Scottish Australian storyteller Meg Philp and her Kiwi storytelling friend Lesley Dowding came to visit last month.

It had been too long since I’d seen Meg, my dear friend for over twenty-five years.  I’d never met Lesley, but she was a storyteller, an author, and a friend of Meg’s, and that was good enough for me.  The timing was perfect, not only for Meg to tell at the Forest Storytelling Festival in Port Angeles, but to catch the peak of autumn color.

First stop, a visit to the beach down the hill from my house, for walking and talking…and talking…and talking…

…and sharing a huckleberry sundae at Anthony’s Beach Cafe.

Lesley, Meg, and I walked back along the beach, three birds of a feather…

…watching the ferries come and go.

I’ve said it before, and I’ll say it again.  Aim a camera, ask someone to jump off a cliff, and she might just do it for the sake of the shot.  Meg and Lesley were such good sports!   Again…

…and again!

I presented my city to them.  We began, of course, with The Space Needle.

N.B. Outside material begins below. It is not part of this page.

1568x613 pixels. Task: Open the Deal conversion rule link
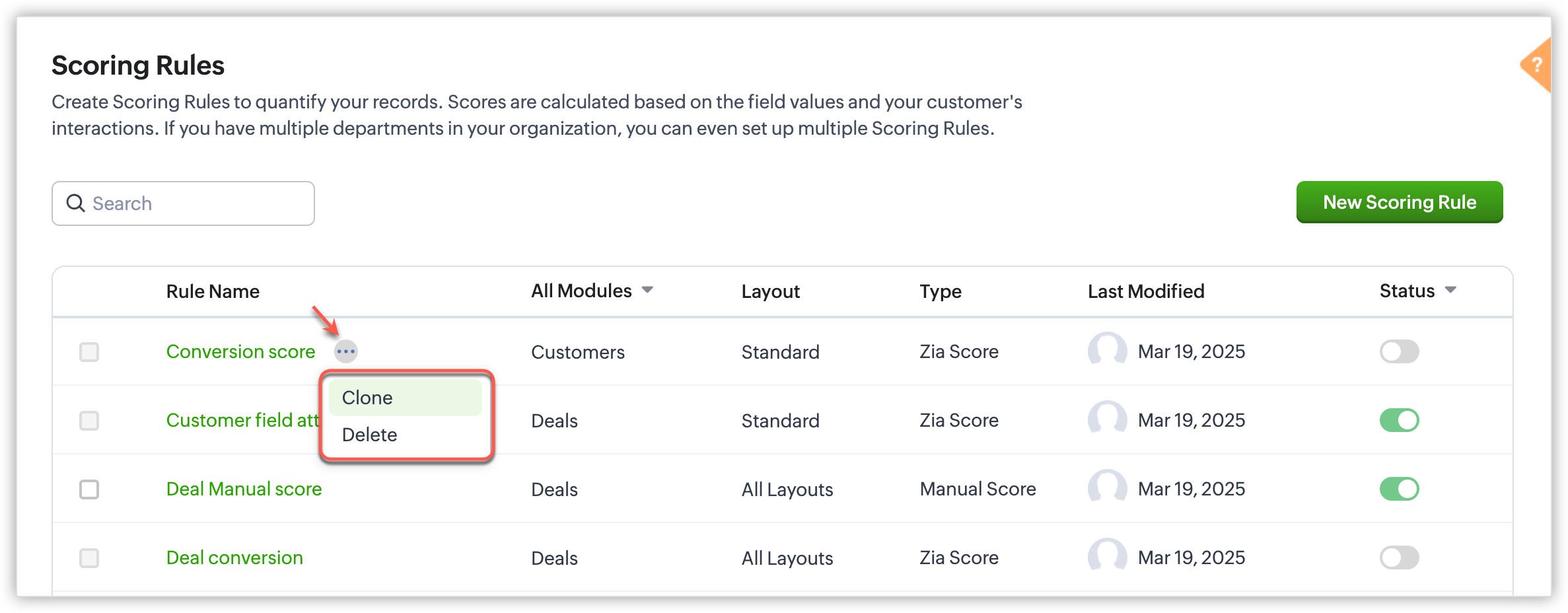(x=234, y=558)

The view was worth the trip.

Through the protective bars we admired the paint job on the roof below the Needle.

I LOVE Seattle!

The view inside the belly of the beast was almost as good.

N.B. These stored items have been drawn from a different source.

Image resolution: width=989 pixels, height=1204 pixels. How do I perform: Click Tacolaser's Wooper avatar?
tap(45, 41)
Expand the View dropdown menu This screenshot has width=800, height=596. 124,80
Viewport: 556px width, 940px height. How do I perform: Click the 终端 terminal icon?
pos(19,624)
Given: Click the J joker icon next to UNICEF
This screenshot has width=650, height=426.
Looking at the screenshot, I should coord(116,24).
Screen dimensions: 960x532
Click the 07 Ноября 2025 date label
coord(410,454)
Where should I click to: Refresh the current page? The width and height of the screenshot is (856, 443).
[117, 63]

Then there was the Needle’s spiffy biffy.

A quick ride on the monorail took us downtown.

The First Nations permanent art collection at the Seattle Art Museum is superb.

“Going for Gold,” featured golden art objects, including ancient brocades, jewelry, even a Faberge cigarette case.

And remember that camera thing I was telling you about?

Next stop, Pike Place Market.

For lunch…

For dessert, we had LOTS of rainbow-colored eye candy.

Then we had our big night on the town.

Yes, we were off to see the Wizard.  I felt like Dorothy with my very own Yellow Brick Roadies, including my husband Thom, and brother Lew.

The Paramount Theater…

…is elegant and historic, and its patrons…

…very high class!

In our days together we also saw this…

…that…

…and the other thing.

Oh, yes…and the OTHER other thing, in an eerie dark alley, well, just spitting distance from the market.

It’s an attraction the way squirrel roadkill or a really big oozy banana slug attracts the eye, even while repulsing other senses you didn’t even know you had.

Yes, I am talking about Seattle’s own Gum Wall, fifty feet high, inches thick.

After years of scraping the wall clean, only to have the gooey gum wads mysteriously reappear that night, it was finally reclassified as a tourist attraction.  It was even voted the second germiest tourist attraction in the world, after The Blarney Stone.  Frankly, I think the Gum Wall should have won, but that’s a sticky wicket, and we won’t go there.  But I will tell you this: it was in the bowels of old Seattle that I realized Lesley and I had formed a friendship that would stick.  You do remember that camera thing I was telling you about?

Wait for it….

Wait for it…

Wait for it….

This one’s for you, Lesley.  I am proud to call you ‘Friend.’